La più grande idea della sua vita gli venne mentre defecava su un basso promontorio da cui si poteva ammirare la sconfinata pianura preistorica che era la sua casa. Era un’idea così inaudita da lasciarlo senza fiato e da fargli svuotare in un solo colpo tutta la consistente e vischiosa massa di feci che aveva in corpo. In realtà lui non stava solo svuotandosi lo stomaco, ma nello stesso tempo grugniva e dilaniava una pezzo sanguinolento di carne di cervo male arrostito, sputando duri tendini e scaglie d’osso sul manto d’erba giallastra su cui si era accovacciato. Grugniva per aiutare la fuoriuscita di escrementi e mangiava perché quel giorno il suo clan era stato fortunato nella caccia, avendo ucciso un giovane cervo rimasto intrappolato in un intrico di rovi. Ormai non aveva più fame, ma per esperienza sapeva che quando si beneficiava di una fortuna insperata come quella bisognava rimpinzarsi ben oltre la sazietà, perché nessuno ti può rubare quello che hai nello stomaco, mentre iene, leoni o il capriccio delle entità che dominano il fuoco, il vento e le cose del mondo possono farlo.
La fulminante e ancora confusa idea lo spinse a balzare in piedi, scordandosi di pulirsi le terga con la larga foglia palmata che aveva con sé. Poi fece una cosa ancora più strana sputò un pezzo di carne ormai quasi del tutto masticato e se ne restò a fissare l’orizzonte lontano con gli occhietti annidati sotto la sporgente fronte primitiva. Gli parve di cogliere ogni singolo particolare del paesaggio che aveva davanti. Le ombre minacciose che si muovevano ai margini della foresta ombrosa sul lato della mano forte, le mandrie di bufali che si abbeveravano con cautela al lago e perfino i sinistri occhi gialli che, c’era da giurarlo, spiavano le prede al riparo dell’erba alta in cerca dell’occasione propizia per attaccare. E poi il cielo, pulito, immenso, giovane. Il cielo senza fine da cui gli dei sorvegliavano il mondo. Rabbrividì stringendo a sé la mazza con la lama di ossidiana, anche se non c’erano in vista né le iene, ne le terribili tigri con i denti lunghi come lance. I mosconi del crepuscolo si addensarono intorno ai suoi crespi e unti capelli come per ostacolare l’ispirazione del momento. Gli giungeva appena un’eco del festino che stava attuando il suo clan con quanto rimaneva delle carni del cervo.

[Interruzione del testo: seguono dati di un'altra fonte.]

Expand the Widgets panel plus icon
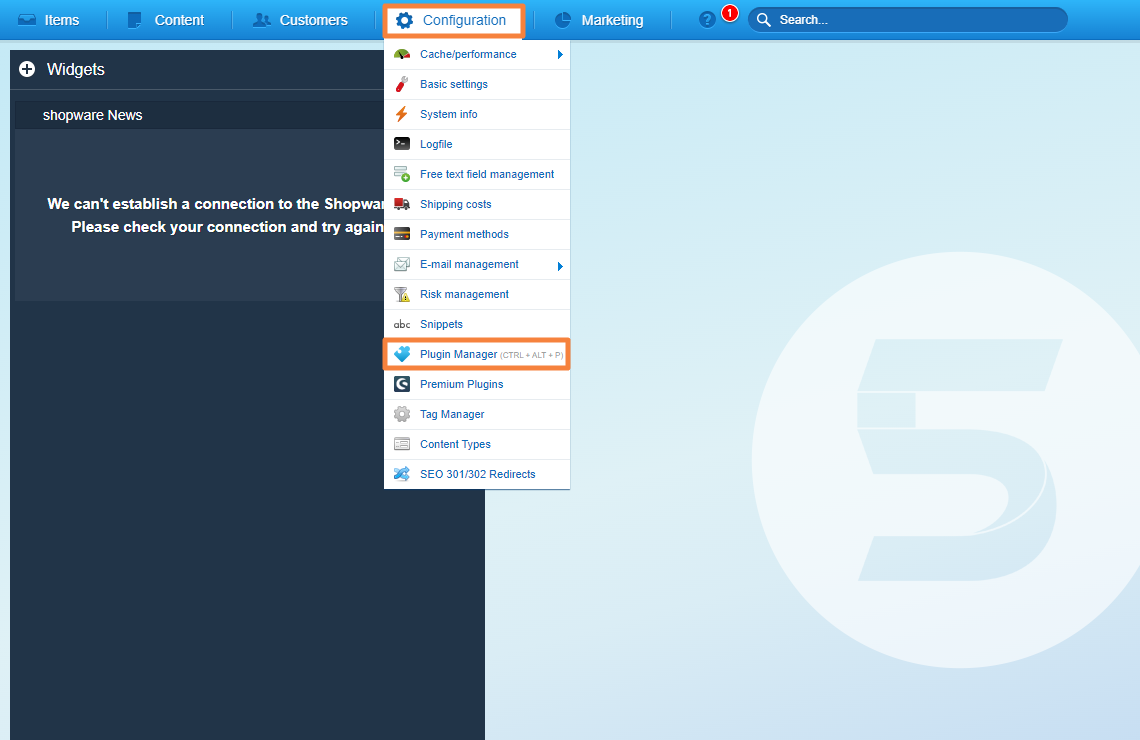Screen dimensions: 1140x740 click(27, 70)
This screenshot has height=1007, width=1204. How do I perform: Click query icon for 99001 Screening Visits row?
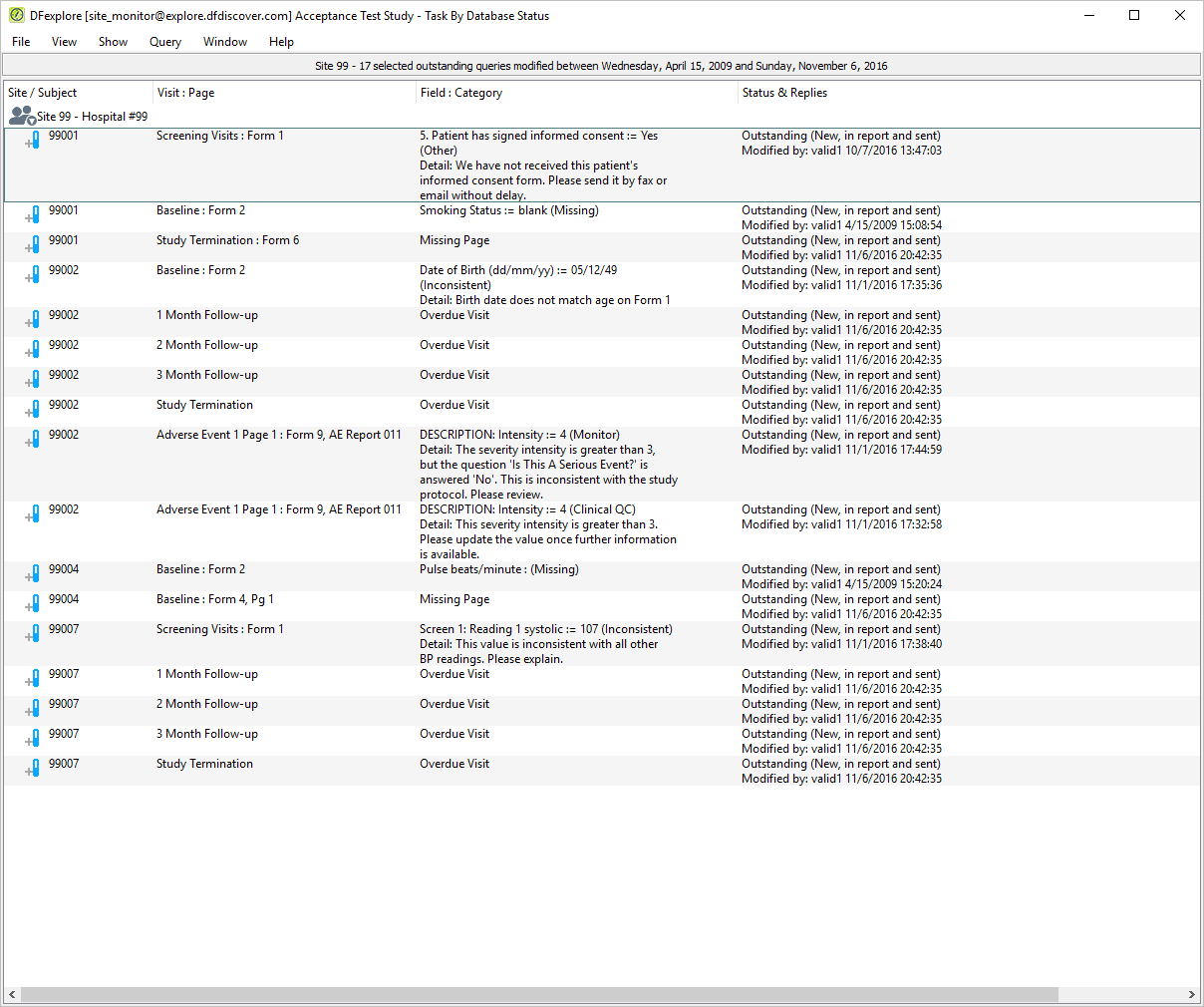click(x=33, y=141)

Guardava il giovane ed esuberante cielo che lo sovrastava quando capì. Capì che lui non era solo un debole e inadeguato individuo intento unicamente a mangiare e a defecare. Non era un sé diverso, ma parte del tutto. Parte del cielo, dell’orizzonte, della foresta, del lago, di ogni animale che vedeva o che poteva immaginare. Di un macrocosmo di cui percepiva meno di un granello di sabbia. Lui era parte della bellezza che gli presentava davanti agli occhi. Se avesse avuto il concetto dell’universo avrebbe concluso che, facendo parte dell’universo come avvertiva in quel momento, lui stesso era l’universo. Lui era l’universo che pensava. Lui era l’universo che si alzava e contemplava se stesso. Lui era un puro e semplice portento della vita. Più incredibile del fulmine che annienta l’albero e provoca il miracolo del fuoco, più del vento che sferza la terra e le acque, più delle delle lacrime del cielo o della terra che trema e cerca di inghiottirti per nutrire la sua rabbia. Per la prima e forse per la sola volta nella sua vita gli si presentò in testa il concetto di immensità, nitido e perfettamente comprensibile. Un pensiero profondo con cui gli parve di capire tutto il creato, sia le pochissime cose di cui aveva una percezione appena animalesca che l’immensità che non conosceva e che mai avrebbe conosciuto, ma che pure in quell’attimo ispirato intuiva con precisione estrema.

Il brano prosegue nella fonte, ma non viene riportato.